» WHAT YOU NEED TO DO: Check each line of the entries below for the string "computer"; copy every line where it appears.

Start of Block

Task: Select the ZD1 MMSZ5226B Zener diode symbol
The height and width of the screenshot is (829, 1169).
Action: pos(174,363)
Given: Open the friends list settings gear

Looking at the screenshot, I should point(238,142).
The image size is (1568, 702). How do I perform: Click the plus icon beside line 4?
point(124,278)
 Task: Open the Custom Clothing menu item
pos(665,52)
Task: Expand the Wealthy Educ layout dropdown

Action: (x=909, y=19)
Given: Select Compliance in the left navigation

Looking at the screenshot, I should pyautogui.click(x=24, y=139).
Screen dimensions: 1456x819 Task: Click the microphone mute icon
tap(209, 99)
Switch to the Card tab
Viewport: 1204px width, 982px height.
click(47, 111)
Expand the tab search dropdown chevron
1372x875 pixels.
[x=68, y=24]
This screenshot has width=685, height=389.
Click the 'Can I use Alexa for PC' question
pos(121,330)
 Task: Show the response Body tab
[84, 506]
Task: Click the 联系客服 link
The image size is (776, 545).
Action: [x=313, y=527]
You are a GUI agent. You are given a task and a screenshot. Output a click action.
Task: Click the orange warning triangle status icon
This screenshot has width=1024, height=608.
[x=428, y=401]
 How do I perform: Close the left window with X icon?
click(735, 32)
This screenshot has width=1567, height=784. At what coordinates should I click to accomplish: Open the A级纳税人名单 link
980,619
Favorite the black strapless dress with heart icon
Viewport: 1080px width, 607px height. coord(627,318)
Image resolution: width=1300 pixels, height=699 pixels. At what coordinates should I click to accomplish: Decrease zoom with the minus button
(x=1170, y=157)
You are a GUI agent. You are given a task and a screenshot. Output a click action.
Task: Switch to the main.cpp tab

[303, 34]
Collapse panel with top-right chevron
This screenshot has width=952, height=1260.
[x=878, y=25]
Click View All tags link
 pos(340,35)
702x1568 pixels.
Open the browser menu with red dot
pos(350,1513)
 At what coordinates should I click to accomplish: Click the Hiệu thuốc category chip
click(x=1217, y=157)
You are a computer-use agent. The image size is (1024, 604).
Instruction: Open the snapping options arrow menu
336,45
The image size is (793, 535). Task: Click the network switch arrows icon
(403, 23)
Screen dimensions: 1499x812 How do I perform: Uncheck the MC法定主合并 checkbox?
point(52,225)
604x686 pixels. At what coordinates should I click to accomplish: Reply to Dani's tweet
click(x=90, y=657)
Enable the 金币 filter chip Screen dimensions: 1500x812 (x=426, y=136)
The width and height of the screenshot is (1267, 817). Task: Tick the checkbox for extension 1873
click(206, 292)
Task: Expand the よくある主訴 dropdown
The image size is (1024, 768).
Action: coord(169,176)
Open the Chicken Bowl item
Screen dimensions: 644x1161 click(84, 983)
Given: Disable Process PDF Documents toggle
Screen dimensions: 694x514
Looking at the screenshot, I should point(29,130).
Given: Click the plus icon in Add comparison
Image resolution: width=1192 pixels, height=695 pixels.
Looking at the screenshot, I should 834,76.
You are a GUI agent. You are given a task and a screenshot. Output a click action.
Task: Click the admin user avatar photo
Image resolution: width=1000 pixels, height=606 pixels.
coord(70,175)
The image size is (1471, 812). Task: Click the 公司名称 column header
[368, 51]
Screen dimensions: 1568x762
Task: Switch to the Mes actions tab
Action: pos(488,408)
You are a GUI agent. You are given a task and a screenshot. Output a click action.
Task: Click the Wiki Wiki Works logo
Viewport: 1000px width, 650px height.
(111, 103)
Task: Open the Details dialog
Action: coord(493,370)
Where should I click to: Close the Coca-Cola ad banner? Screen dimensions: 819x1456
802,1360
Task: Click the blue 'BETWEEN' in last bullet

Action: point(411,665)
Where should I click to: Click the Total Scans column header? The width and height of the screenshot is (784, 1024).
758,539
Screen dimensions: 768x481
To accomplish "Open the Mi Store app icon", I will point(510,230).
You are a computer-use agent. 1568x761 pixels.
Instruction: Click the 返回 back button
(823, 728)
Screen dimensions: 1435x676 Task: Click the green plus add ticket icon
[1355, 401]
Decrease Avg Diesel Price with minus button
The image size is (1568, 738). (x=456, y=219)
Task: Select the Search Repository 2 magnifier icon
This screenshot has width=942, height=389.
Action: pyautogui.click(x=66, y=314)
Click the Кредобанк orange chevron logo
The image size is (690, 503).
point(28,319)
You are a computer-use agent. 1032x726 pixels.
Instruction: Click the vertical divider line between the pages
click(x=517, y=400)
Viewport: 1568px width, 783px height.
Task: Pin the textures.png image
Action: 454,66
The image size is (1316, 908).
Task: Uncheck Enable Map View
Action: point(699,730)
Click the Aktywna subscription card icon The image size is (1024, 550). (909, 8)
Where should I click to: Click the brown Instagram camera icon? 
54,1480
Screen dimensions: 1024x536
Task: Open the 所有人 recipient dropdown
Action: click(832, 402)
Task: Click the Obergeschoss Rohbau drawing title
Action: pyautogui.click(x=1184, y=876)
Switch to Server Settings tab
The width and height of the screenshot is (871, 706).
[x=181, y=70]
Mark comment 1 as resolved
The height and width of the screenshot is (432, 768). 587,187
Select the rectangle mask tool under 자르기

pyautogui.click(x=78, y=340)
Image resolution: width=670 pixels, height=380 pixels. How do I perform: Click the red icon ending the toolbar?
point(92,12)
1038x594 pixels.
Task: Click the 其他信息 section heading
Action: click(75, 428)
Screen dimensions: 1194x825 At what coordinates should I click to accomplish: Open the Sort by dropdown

End of Block

» ANSWER SPACE:
You are a computer-use agent. The image size is (1024, 604).
You are a computer-use agent. 1568x761 pixels.
You are a computer-use agent. 1032x726 pixels.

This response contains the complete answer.